| name | nnsight-remote-interpretability |
| description | Provides guidance for interpreting and manipulating neural network internals using nnsight with optional NDIF remote execution. Use when needing to run interpretability experiments on massive models (70B+) without local GPU resources, or when working with any PyTorch architecture. |
| version | 1.0.0 |
| author | Orchestra Research |
| license | MIT |
| tags | ["nnsight","NDIF","Remote Execution","Mechanistic Interpretability","Model Internals"] |
| dependencies | ["nnsight>=0.5.0","torch>=2.0.0"] |
nnsight: Transparent Access to Neural Network Internals
nnsight (/ɛn.saɪt/) enables researchers to interpret and manipulate the internals of any PyTorch model, with the unique capability of running the same code locally on small models or remotely on massive models (70B+) via NDIF.
GitHub: ndif-team/nnsight (730+ stars)
Paper: NNsight and NDIF: Democratizing Access to Foundation Model Internals (ICLR 2025)
Key Value Proposition
Write once, run anywhere: The same interpretability code works on GPT-2 locally or Llama-3.1-405B remotely.

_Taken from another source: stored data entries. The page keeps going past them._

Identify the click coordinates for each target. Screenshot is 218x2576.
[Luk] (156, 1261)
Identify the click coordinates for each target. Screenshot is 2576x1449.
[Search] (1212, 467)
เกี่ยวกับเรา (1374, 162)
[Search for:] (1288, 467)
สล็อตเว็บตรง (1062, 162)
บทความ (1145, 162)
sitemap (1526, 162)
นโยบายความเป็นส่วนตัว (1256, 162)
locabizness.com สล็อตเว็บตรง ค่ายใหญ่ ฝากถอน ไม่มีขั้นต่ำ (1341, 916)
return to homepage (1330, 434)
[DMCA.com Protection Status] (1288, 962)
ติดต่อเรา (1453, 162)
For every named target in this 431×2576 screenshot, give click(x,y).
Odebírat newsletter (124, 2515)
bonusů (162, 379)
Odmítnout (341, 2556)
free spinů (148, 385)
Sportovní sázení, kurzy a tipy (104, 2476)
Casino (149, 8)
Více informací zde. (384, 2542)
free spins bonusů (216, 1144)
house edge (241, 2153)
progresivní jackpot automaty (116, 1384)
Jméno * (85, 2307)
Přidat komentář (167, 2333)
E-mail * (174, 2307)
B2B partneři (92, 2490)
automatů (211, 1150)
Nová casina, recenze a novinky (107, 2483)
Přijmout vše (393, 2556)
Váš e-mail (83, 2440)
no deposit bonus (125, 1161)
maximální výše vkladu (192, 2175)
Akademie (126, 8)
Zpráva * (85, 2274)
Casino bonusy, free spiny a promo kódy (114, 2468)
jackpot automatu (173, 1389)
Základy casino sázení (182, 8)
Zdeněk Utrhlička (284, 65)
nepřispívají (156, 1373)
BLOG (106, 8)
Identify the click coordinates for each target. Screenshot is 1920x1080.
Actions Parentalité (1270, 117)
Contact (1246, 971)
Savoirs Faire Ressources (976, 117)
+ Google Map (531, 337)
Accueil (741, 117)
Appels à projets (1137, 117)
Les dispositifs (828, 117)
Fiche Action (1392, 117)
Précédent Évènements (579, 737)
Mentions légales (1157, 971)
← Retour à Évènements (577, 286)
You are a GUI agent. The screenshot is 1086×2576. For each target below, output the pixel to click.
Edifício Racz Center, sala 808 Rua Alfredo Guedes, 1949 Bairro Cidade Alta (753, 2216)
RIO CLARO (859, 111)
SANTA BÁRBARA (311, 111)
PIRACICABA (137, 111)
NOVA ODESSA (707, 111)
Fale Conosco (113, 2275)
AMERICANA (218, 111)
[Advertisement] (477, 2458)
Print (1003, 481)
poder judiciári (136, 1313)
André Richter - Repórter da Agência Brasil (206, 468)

Just toggle remote=True.
with model.trace("Hello world"):
hidden = model.transformer.h[5].output[0].save()
with model.trace("Hello world", remote=True):
hidden = model.model.layers[40].output[0].save()
When to Use nnsight
Use nnsight when you need to:
- Run interpretability experiments on models too large for local GPUs (70B, 405B)
- Work with any PyTorch architecture (transformers, Mamba, custom models)
- Perform multi-token generation interventions
- Share activations between different prompts
- Access full model internals without reimplementation
Consider alternatives when:
- You want consistent API across models → Use TransformerLens
- You need declarative, shareable interventions → Use pyvene
- You're training SAEs → Use SAELens
- You only work with small models locally → TransformerLens may be simpler
Installation
pip install nnsight
pip install "nnsight[vllm]"
For remote NDIF execution, sign up at login.ndif.us for an API key.
Core Concepts
LanguageModel Wrapper
from nnsight import LanguageModel
model = LanguageModel("openai-community/gpt2", device_map="auto")
model = LanguageModel("meta-llama/Llama-3.1-8B", device_map="auto")
Tracing Context
The trace context manager enables deferred execution - operations are collected into a computation graph:
from nnsight import LanguageModel
model = LanguageModel("gpt2", device_map="auto")
with model.trace("The Eiffel Tower is in") as tracer:
hidden_states = model.transformer.h[5].output[0].save()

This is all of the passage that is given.